Extract to read:
— Start —

Migrate Kedro Pipeline on Vertex AI
An experimental approach
All right, you talk, I’ll listen!
Do you have any ideas about Data Science on Google Cloud you would like to see? Please let me know by filling out this form. This would help me on future blog posts =)
Disclaimer
What do you know about Kedro? In case you don’t, I leave a short introductory video and a Medium article. Also I assume that you know about Vertex AI. But you have this article where developer advocates share more about it. Finally, the article is based on the kedro-kubeflow plugin which recently introduced Vertex AI Pipelines support. It is still EXPERIMENTAL. But I thought it might be interesting to explore.
Premises
Recently I had the opportunity to talk with several data science teams. And we discuss for real about the main challenges they have by making ready-to-production code. It comes out that time to delivery generally gets longer because
- Management challenges of teams composed by data engineers and data scientists with different backgrounds. Also, in most of the cases, both of them lack software engineering skills. And, if we add the chaotic context of the workplace with strict deadlines and distractions, it results in weak processes, inefficient collaboration and poor code quality.
- Experiments. Along the journey to the “best” ML approach, you run several experiments with different data, modeling approaches and parameter configurations. As a consequence of management challenges, the team does not produce proper documentation and then it cannot guarantee reproducibility and reusability of the code.
- Dependencies. Unlike traditional software, ML code has dependencies such as data and system dependencies. They erode boundaries that encapsulation and modular design would help to create in order to maintain the code. At the same time, make testing and monitoring really challenging.
- Lack of standardization. At the end, once you find the best model, the team needs to re-engineer the code in order to meet IT specifications and build a replicable pipeline to automatically retrain and deploy models.

— End —

Short task:
Copy out the section of the Kedro post that begins at the words "Do you have" and stops after "interesting to explore.". Work only from the Kedro post.

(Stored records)
— Start —

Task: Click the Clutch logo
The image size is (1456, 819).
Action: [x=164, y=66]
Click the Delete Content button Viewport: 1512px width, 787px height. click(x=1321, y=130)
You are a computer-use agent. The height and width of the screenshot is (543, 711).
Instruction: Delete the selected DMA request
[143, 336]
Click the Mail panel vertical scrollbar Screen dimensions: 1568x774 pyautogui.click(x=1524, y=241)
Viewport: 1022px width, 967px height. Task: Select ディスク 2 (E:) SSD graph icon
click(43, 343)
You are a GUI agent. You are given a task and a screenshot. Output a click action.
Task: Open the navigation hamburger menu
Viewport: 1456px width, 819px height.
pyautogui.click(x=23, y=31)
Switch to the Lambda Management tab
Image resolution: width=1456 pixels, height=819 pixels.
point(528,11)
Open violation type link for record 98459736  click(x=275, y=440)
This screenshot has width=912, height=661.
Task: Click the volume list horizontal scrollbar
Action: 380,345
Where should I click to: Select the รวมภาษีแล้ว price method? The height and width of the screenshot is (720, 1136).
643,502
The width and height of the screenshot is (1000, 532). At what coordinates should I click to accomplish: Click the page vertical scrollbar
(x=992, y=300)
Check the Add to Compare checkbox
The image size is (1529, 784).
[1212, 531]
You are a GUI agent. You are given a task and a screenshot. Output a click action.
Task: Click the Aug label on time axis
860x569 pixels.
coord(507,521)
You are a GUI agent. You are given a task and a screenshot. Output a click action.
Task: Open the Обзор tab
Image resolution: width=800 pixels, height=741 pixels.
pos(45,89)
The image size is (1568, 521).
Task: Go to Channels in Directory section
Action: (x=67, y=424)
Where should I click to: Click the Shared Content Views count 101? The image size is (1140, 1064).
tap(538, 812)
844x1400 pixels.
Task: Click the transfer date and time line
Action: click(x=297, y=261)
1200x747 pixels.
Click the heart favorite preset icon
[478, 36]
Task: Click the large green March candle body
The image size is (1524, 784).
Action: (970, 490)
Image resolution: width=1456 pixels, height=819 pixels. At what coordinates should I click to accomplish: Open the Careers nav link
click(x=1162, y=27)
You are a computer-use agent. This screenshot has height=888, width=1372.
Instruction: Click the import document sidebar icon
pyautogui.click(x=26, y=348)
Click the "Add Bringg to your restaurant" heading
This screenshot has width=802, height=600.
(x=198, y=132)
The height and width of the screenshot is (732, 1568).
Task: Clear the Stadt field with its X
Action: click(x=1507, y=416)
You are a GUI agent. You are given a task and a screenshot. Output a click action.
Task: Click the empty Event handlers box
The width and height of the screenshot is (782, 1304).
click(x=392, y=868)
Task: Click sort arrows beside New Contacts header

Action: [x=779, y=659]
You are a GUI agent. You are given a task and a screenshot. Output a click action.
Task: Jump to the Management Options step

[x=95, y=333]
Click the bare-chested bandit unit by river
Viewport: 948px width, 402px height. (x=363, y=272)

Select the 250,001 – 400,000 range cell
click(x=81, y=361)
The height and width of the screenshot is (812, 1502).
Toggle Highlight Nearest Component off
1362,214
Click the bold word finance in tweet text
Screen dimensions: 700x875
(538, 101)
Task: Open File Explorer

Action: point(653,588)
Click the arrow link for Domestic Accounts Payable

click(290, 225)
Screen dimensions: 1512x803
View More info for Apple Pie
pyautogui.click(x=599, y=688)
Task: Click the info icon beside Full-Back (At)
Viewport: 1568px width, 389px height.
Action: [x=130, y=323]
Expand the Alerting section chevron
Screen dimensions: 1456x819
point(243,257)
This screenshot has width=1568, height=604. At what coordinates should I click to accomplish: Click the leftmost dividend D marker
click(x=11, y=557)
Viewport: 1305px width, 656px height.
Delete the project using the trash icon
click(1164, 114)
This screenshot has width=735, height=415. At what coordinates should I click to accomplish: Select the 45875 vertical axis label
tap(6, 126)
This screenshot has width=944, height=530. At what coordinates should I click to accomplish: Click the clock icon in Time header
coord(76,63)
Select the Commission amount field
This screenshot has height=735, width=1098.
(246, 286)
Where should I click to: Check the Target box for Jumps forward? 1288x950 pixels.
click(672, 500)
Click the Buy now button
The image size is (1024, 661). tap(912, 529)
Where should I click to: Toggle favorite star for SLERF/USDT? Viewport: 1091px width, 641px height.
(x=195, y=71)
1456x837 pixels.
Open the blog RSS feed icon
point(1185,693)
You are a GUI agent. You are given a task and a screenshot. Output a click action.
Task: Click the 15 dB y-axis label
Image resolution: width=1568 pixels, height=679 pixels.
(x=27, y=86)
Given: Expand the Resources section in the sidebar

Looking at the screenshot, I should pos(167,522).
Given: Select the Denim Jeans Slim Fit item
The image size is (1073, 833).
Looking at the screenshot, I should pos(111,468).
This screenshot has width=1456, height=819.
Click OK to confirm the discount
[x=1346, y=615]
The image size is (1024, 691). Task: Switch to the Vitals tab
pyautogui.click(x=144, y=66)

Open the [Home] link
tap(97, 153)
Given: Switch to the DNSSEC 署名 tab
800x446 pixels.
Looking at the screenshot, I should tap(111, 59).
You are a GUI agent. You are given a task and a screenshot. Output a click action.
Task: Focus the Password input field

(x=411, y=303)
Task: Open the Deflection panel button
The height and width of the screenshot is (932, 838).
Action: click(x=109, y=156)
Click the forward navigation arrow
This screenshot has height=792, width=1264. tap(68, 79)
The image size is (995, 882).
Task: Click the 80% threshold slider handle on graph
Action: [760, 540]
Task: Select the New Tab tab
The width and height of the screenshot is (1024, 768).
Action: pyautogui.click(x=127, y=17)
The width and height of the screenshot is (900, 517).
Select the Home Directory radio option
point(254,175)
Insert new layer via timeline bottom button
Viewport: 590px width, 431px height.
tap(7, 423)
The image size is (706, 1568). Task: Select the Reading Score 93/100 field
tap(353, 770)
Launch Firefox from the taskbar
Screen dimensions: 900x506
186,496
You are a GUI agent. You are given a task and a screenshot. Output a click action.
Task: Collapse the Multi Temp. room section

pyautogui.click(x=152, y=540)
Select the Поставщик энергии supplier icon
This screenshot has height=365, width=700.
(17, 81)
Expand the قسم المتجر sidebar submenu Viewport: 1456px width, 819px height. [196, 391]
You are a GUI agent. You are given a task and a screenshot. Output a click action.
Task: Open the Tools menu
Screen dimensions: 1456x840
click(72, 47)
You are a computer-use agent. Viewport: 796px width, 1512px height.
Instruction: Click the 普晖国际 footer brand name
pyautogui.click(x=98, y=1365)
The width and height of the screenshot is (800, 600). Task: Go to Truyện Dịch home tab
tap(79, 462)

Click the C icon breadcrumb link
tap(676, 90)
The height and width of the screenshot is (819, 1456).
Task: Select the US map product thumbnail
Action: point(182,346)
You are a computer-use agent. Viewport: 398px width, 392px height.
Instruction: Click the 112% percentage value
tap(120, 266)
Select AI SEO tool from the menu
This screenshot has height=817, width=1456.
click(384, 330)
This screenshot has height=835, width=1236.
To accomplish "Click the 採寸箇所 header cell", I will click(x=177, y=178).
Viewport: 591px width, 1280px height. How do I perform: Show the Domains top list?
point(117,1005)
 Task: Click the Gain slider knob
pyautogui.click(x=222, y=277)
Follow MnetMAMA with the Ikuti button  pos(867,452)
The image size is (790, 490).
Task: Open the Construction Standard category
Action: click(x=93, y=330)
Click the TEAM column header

— End —

Answer for this exercise:
Do you have any ideas about Data Science on Google Cloud you would like to see? Please let me know by filling out this form. This would help me on future blog posts =)
Disclaimer
What do you know about Kedro? In case you don’t, I leave a short introductory video and a Medium article. Also I assume that you know about Vertex AI. But you have this article where developer advocates share more about it. Finally, the article is based on the kedro-kubeflow plugin which recently introduced Vertex AI Pipelines support. It is still EXPERIMENTAL. But I thought it might be interesting to explore.